Вокруг изгиба, вниз по холму, и вот он уже, старый каркасный дом. Белила были в моде, и его недавно выкрасили свежей белой краской. Тяжело дыша, я подошла к двери и постучалась, но никого не было дома. Вот и хорошо, так как мне было не до того, чтобы спрашивать кого-то, могу ли я отдохнуть у их пруда. На небольшой площадке цемента перед передним крыльцом были две монетки, вмурованные туда, когда мы с Лероем пошли в первый класс. «Пока у нас есть эти два цента, - говорила Кэрри, - мы еще не разорены». Крольчатники исчезли, а свиная лужа была засажена анютиными глазками и петуниями «фанданго».

Пруд был все тем же старым прудом. Край его был покрыт зеленой ряской и высокой травой, выступающей из стоячей воды, все вокруг в лягушачьей икре. Вокруг травы собиралась пена. Я опустилась на землю рядом с прудом, заложила руки за голову и смотрела на облака. Скоро уже насекомые и птицы принимали меня за камень. Гусеница врезалась в моей левый локоть, а пересмешник удосужился какнуть мне на ногу.

Я открыла глаза, медленно повернула голову, и на меня глядела самая большая лягушенция, которую я видела за всю жизнь. Меня она не боялась, это была строптивая лягушка. Она глядела на меня, потом моргнула, надула красно-розовое горло, и издала такой квак, который разрушил бы Иерихон. С другого конца пруда послышался ответный залп. И еще две маленьких зеленых головы выглянули из воды, чтобы обследовать млекопитающее, лежащее на берегу. Амфибии, наверное, считают нас низшими созданиями, потому что мы не можем жить то в воде, то на суше, как они. Вдобавок к биологическому превосходству, эта лягушка была более цельной, чем я. Она не хотела снимать кино. Она даже не видела кино, как и прочих вещей, которые не интересуют лягушек. Она только и знала, что плавать, есть, заниматься любовью и петь, когда ей в голову взбредет. И, кажется, никто еще не слышал о лягушках-невротиках. Когда только люди перестанут думать, будто они - вершина эволюции?

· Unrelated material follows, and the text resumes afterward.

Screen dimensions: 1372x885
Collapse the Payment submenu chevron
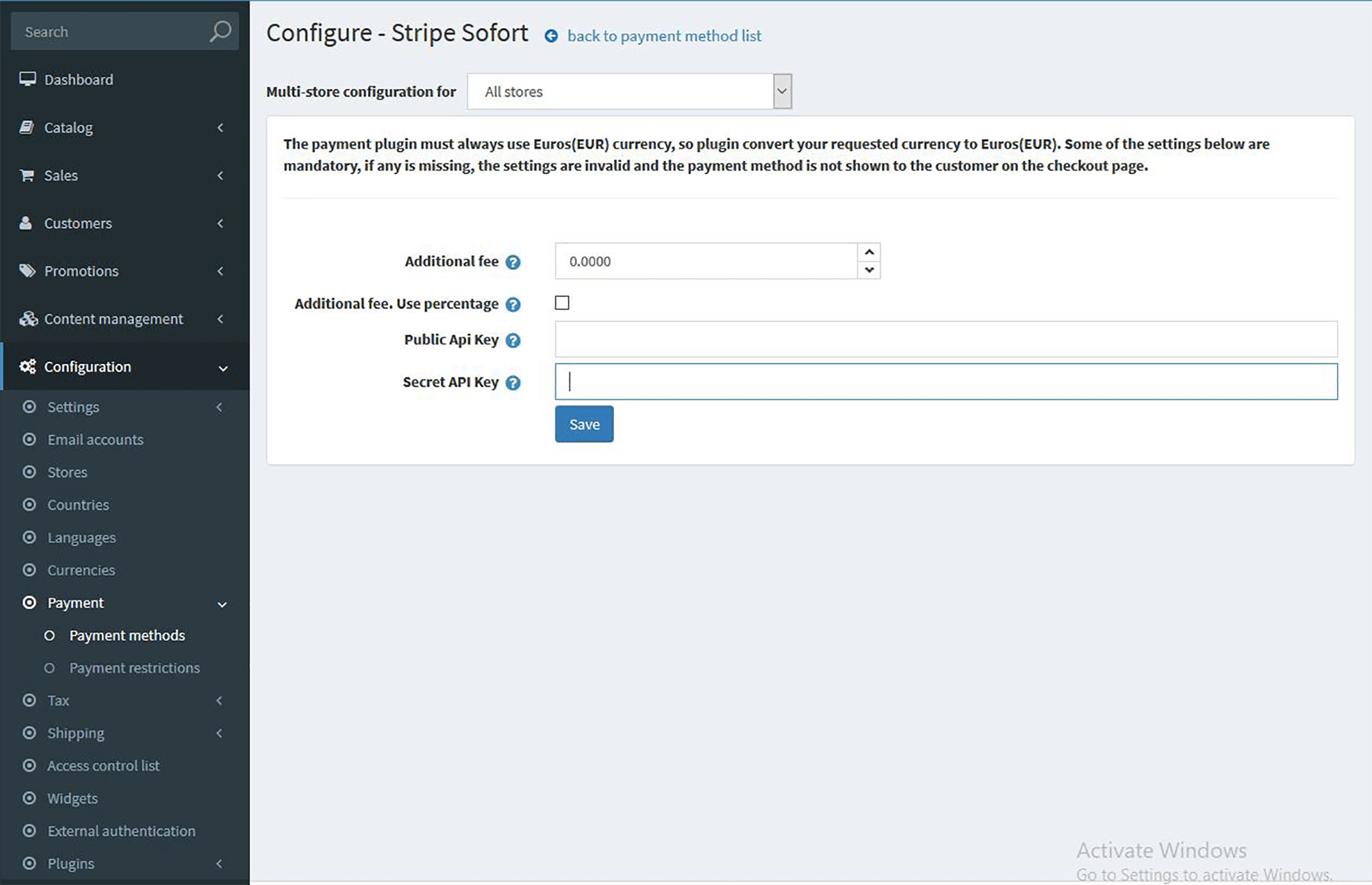(223, 604)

Как будто давая мне понять, что она думает о моих мыслительных процессах, эта голиафина{76} издала мощный рев и взлетела прямо в воздух, спугнув стрекозу, путешествующую на бреющем полете. Ее четыре ноги коснулись земли; она развернулась обратно в воздухе и приземлилась в пруд с истинно героическим всплеском, промочив мне половину рубашки. Я села и смотрела на рыбьи чешуйки, которые гонялись друг за другом по краю, где терялись в трясине; потом увидела огромную голову лягушки, которая выглядывала из травы. Чертова лягва мне явно подмигнула.

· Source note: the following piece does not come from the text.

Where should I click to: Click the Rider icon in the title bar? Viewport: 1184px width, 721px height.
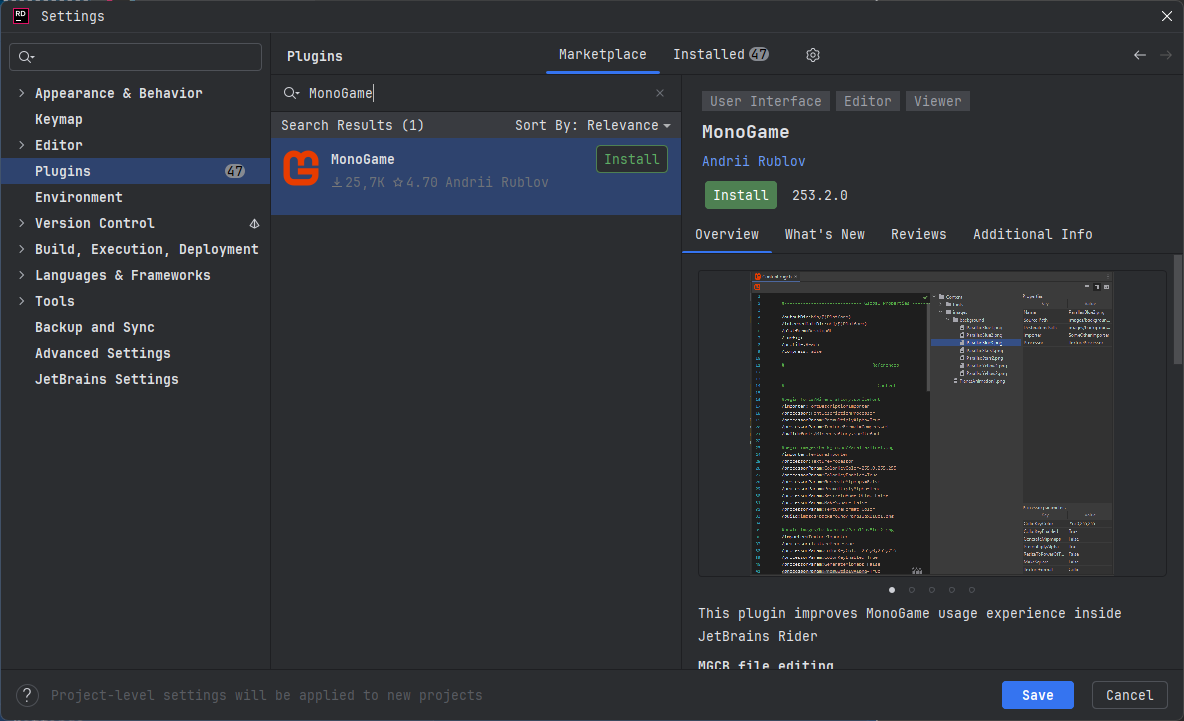(x=20, y=15)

Я встала, отряхнулась и быстро пошла к оврагу, через сточную трубу и по другой стороне, и вышла на дорогу к старому дому Леоты. Я могла поздравить себя с тем, что такая маленькая и худая, даже могу проскользнуть через водосток.

Миссис Бисланд все еще жила в этом доме. Кустарники выросли, и появился алюминиевый сайдинг, но в остальном все выглядело, как раньше. Сама она тоже была почти как раньше, только совсем седая. Она была удивлена, что видит меня, стала суетиться, спросила, как поживает Кэрри, и как печально ей было узнать, что Карла не стало в шестьдесят первом году. А знаю ли я, что Леота вышла за Джеки Фэнтома, у которого есть автомастерская в Западном Йорке, и они теперь очень хорошо живут? Она дала мне их адрес на Даймонд-стрит, и я поплелась обратно до лавки миссис Хершенер, зашла туда и купила рожок малинового мороженого. Дама за стойкой рассказала мне, что миссис Хершенер три года назад повесилась, и ни одна душа не знала, почему.

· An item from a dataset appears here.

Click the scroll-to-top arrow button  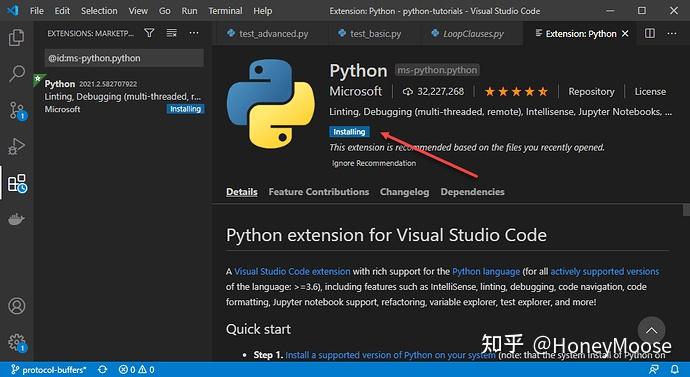click(651, 330)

Миссис Бисланд, видно, позвонила Леоте, потому что она меня ждала. Не успела я постучаться в дверь, как она уже открылась, и там была Леота - те же кошачьи глаза, та же томная фигура, но, господи боже, она выглядела на все сорок пять, и на ней, как опоссумы, висели два сорванца. Я выглядела на двадцать четыре. Она увидела себя в моих глазах, и в ее глазах мелькнула боль.

- Молли, заходи. Это Джеки Младший, а это Марджи, в честь мамы. Поздоровайтесь с тетей.